On February 12, seven industry trade associations co-authored a letter to Congress regarding anticipated data breach legislation. The letter urges Congress to protect its constituents from the impact of identity theft and financial fraud resulting from data breaches by (i) considering a national data security and breach standard; (ii) recognizing the existing fraud protection standards (e.g., HIPAA and GLBA) and having them serve as a model for sectors where there are none; and (iii) encouraging shared responsibility between entities, including costs. The letter is the latest effort among the industry to lobby Congress in passing legislation to combat increasing data breaches and fraud.
State AGs Urge Card Companies to Advance Consumer Protection by Implementing Chip and PIN Technology
On November 16, nine state attorneys general sent a letter urging leading card brands to expedite the implementation of chip and PIN technology in the United States. The letter summarizes research connected to recent data breaches, stating “individuals whose credit or debit cards were breached in the past year were nearly three times more likely to be an identity fraud victim.” Addressing concern that PIN technology would be burdensome or confusing to consumers, the AGs maintain that many consumers are accustomed to financial transactions that rely on PIN technology, such as transactions involving debit cards, and point to a November 2014 poll that indicated cardholders were supportive of chip and PIN technology. The AGs emphasize that PIN technology is “nothing new” and is considered the “gold standard” for payment card security, noting that countries around the world have seen a dramatic decrease in fraud since implementing the technology. Finally, while the letter stresses that chip and PIN technology would better protect both consumers and businesses from data breaches, it does not suggest that the technology be legally mandated at the federal or state level: “[T]his letter calls upon you as good corporate citizens to voluntarily expedite the implementation of existing technology that offers the most substantial security benefits, and to continue to adapt and improve security as quickly as possible as technology advances.”

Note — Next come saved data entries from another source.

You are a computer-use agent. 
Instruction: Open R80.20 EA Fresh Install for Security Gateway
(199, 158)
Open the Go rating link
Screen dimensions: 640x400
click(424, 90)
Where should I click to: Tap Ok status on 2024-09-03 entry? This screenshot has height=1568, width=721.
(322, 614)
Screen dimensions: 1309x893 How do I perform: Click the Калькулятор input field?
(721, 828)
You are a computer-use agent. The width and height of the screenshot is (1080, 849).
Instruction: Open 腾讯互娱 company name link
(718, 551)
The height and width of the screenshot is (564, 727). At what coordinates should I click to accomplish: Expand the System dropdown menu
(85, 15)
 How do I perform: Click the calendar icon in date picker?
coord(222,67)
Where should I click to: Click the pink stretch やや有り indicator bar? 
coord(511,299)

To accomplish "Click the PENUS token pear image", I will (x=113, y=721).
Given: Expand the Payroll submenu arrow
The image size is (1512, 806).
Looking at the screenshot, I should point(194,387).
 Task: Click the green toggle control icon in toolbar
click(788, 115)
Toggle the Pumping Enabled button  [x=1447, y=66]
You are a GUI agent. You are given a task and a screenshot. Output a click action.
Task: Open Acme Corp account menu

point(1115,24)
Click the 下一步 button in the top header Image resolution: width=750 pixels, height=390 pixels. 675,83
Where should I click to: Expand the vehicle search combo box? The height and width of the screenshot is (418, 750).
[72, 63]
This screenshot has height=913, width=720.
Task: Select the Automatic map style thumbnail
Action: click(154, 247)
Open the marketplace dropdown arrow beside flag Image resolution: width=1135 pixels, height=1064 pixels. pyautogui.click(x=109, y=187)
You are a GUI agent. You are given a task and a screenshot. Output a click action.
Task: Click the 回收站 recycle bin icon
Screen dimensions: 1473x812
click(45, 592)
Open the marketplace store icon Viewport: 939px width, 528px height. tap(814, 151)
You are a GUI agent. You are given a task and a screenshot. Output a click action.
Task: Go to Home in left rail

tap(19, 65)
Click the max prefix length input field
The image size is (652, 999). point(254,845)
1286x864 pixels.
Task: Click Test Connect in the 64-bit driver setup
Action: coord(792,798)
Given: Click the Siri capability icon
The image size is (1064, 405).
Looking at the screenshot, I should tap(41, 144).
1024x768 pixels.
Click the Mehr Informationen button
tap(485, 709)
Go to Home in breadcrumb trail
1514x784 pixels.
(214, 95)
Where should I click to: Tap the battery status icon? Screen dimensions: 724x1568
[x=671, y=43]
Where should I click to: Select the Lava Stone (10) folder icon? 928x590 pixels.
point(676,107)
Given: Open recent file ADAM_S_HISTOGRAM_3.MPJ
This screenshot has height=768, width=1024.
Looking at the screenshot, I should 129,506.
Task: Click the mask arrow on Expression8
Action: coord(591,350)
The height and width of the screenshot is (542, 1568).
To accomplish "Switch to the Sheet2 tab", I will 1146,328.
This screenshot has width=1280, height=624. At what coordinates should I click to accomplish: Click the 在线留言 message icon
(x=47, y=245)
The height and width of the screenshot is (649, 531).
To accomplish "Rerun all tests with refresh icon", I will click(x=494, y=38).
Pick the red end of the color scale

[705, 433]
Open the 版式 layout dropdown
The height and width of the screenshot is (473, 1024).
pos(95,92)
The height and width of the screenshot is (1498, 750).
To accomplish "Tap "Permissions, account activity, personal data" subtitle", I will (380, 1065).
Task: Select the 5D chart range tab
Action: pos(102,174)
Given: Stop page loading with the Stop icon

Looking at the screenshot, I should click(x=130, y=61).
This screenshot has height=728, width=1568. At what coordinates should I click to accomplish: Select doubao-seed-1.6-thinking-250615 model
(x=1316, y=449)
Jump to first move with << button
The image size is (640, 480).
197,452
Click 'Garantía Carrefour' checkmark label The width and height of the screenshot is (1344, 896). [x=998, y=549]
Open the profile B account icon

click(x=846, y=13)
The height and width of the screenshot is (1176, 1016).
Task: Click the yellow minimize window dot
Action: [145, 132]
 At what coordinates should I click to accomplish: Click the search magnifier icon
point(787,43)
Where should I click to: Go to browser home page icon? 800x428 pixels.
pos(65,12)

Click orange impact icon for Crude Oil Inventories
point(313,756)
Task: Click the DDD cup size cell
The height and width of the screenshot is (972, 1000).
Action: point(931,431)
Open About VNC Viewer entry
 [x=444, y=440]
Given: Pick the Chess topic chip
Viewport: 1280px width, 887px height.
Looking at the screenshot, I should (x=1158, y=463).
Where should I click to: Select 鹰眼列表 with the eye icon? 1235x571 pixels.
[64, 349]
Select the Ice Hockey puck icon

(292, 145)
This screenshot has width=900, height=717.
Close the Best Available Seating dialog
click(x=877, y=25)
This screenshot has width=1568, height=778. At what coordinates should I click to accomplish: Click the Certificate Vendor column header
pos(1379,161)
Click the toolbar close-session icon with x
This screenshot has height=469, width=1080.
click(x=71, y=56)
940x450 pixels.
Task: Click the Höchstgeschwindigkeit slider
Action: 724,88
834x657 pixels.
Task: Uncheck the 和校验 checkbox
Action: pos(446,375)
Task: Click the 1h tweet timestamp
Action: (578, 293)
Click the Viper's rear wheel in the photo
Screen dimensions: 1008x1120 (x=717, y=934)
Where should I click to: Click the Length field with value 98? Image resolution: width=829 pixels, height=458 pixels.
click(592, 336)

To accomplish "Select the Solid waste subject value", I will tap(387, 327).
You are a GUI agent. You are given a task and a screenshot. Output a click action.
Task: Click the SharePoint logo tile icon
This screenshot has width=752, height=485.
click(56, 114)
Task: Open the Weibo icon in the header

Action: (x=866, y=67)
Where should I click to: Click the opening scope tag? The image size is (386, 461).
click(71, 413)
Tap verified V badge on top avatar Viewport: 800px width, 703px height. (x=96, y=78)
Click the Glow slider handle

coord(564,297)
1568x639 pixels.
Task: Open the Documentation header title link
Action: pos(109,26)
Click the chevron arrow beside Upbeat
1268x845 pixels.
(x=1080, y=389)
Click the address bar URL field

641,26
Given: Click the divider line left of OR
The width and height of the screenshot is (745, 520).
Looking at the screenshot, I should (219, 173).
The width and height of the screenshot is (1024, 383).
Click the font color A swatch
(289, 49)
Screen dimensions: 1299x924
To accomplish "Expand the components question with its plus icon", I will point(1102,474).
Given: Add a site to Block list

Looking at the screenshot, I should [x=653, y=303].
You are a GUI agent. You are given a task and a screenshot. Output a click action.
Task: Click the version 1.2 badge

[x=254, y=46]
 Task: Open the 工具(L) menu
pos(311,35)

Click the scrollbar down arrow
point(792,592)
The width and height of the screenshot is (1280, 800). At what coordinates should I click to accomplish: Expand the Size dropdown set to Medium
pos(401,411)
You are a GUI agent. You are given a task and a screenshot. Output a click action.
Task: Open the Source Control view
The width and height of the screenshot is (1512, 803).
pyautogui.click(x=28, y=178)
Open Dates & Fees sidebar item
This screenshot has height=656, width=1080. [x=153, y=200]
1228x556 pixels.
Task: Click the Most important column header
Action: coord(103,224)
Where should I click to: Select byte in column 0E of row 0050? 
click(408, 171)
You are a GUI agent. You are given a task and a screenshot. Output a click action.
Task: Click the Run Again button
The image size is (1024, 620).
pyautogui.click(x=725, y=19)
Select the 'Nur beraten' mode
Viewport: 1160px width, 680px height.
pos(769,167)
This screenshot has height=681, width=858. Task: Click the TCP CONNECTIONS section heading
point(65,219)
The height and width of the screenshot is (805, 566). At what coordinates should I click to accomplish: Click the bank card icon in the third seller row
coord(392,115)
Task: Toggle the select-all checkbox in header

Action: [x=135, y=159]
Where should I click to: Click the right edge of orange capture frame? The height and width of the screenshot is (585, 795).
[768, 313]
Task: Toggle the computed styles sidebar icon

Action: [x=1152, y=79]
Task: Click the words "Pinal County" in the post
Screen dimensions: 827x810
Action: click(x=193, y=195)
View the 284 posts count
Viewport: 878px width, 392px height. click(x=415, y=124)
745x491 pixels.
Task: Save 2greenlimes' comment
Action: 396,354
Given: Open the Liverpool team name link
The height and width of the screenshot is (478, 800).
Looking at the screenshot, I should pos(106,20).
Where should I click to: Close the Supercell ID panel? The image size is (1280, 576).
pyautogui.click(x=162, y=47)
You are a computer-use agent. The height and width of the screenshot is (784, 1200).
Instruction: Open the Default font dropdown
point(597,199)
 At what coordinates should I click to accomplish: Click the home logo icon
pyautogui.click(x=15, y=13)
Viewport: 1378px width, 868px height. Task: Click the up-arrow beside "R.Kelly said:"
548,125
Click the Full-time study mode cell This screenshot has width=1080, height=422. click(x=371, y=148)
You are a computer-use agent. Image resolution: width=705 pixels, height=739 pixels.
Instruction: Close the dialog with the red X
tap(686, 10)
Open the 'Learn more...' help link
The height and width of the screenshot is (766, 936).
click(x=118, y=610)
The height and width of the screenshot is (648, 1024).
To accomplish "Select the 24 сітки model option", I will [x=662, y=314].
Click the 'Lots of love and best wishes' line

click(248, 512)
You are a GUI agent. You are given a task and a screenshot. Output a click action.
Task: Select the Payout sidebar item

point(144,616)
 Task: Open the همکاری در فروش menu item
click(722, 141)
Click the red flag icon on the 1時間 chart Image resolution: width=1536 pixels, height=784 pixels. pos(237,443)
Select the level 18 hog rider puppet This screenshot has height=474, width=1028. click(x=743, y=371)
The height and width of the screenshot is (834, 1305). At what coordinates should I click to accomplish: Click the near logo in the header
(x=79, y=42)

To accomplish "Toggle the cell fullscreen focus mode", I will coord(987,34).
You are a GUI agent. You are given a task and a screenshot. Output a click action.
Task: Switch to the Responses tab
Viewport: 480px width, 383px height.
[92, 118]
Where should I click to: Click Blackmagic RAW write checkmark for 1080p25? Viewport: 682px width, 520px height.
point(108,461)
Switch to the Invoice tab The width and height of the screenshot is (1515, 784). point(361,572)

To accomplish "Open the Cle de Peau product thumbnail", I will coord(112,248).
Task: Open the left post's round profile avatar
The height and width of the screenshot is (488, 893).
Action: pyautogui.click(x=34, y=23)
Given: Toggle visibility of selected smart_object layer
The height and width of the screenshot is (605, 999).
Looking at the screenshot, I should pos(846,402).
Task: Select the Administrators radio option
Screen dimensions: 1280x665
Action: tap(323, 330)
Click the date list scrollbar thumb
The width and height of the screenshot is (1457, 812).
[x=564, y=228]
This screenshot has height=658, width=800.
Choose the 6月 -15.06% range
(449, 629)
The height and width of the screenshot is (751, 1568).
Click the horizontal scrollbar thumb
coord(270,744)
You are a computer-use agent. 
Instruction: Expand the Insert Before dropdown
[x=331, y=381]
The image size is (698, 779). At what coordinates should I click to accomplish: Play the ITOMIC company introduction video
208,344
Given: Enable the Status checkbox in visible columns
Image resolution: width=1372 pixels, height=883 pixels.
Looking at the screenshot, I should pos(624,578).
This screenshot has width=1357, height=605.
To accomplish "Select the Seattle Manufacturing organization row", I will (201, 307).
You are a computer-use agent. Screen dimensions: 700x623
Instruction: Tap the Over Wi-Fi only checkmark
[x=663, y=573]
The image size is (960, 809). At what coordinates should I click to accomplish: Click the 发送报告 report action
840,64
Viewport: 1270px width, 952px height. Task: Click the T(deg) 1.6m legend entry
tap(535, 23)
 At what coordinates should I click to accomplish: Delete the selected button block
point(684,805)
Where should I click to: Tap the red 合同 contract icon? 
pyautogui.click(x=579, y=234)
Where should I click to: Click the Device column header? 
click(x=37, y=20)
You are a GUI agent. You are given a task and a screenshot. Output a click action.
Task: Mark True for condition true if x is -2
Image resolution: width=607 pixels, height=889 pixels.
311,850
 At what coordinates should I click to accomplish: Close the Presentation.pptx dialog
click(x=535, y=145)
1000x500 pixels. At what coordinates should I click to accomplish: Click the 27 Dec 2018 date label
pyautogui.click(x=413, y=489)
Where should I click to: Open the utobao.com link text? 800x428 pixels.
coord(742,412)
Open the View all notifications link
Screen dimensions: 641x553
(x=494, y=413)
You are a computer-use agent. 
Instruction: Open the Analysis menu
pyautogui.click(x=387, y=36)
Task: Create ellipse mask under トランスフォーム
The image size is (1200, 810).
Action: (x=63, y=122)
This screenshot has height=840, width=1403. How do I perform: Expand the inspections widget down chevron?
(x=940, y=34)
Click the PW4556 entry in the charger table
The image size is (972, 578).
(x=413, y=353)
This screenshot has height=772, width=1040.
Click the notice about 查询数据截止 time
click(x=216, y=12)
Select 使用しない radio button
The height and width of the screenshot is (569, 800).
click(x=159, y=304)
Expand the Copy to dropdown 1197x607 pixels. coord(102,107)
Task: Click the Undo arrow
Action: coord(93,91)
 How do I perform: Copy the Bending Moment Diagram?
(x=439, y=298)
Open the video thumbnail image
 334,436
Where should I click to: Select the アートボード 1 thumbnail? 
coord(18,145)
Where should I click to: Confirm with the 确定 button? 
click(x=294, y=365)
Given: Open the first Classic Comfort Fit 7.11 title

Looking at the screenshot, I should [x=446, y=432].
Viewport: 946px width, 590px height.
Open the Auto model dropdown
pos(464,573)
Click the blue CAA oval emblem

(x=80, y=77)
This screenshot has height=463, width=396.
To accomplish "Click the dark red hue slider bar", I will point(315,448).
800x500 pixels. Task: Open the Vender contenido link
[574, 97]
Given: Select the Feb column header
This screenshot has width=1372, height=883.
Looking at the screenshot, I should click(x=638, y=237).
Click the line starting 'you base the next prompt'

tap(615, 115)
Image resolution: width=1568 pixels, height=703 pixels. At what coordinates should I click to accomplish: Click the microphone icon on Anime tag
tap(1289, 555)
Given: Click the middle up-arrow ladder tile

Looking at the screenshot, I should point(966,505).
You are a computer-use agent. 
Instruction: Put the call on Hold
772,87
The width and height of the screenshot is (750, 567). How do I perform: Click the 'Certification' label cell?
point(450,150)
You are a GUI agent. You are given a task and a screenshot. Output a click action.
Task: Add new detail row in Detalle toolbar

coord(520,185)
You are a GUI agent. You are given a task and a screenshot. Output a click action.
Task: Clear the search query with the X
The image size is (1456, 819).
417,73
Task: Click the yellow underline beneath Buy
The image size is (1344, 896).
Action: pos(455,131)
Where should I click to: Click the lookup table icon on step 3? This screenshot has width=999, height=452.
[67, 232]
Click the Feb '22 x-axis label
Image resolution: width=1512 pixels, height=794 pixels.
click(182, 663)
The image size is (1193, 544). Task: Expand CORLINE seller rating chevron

On November 10, 2014, the Supreme Court denied Douglas Whitman’s petition for a writ of certiorari in Whitman v. United States, No. 14-29; Justice Antonin Scalia, joined by Justice Clarence Thomas, issued a brief statement specifically highlighting their view of the role that the doctrine of lenity should play in the interpretation of criminal statutes. Whitman asked the high court to review his 2012 conviction for securities fraud and conspiracy under the Securities Exchange Act of 1934. The Second Circuit appeared to defer to the SEC’s interpretation of ambiguous language in the Act—according to Justice Scalia, such an approach would disregard the “many cases . . . holding that, if a law has both criminal and civil applications, the rule of lenity governs its interpretation in both settings.” Justice Scalia further noted that it was the exclusive province of the legislature to create criminal laws, and to defer to the SEC’s interpretation of a criminal statute would “upend ordinary principles of interpretation.” Justice Scalia’s approach may indicate potential adjustments in the ongoing effort to strike the right balance between the due process rights of targets of enforcement actions to know what the law prohibits, and deference to enforcement agencies to interpret federal statutes flexibly. BuckleySandler discussed the tension between lenity and Chevron deference earlier this year in a January 16 article, Lenity, Chevron Deference, and Consumer Protection Laws.
On October 14, the ABA submitted a petition to the FCC requesting that it exercise its statutory authority to allow financial institutions to send consumers certain security and fraud alerts without the consumers’ prior consent. Specifically, the consumers would receive alerts regarding: (i) transactions suggesting a risk of identity theft or fraud; (ii) potential security breaches involving personal information; (iii) preventative steps consumers can take to decrease their chances of falling victim to security breaches, in addition to steps they can take to remedy harm already caused by a breach; and (iv) actions required to receive a receipt for money transfers. The petition notes that the most effective way to ensure that consumers receive these important messages is through automated texts and calls to mobile devices and accordingly requests that the FCC allow for an exemption to the Telephone Consumer Protection Act to ensure that customers receive security and fraud notifications in a timely manner.
On May 21, the FTC proposed to prohibit the use of certain payment methods it believes are favored by “fraudulent telemarketers.” The FTC’s proposed rule would amend the Telemarketing Sales Rule (TSR) to prohibit telemarketers from (i) using remotely created unsigned checks and payment orders to directly access consumer bank accounts, and (ii) receiving payment through “cash-to-cash” money transfers and “cash reload” mechanisms. The FTC explained that allegedly fraudulent telemarketers rely on such payment methods because they are largely unmonitored and provide fewer consumer fraud protections. The proposed rule also would (i) expand the TSR’s ban on telemarketing “recovery services” in exchange for an advance fee and (ii) clarify various other provisions of the TSR. The FTC is accepting public comments on the proposal through July 29, 2013.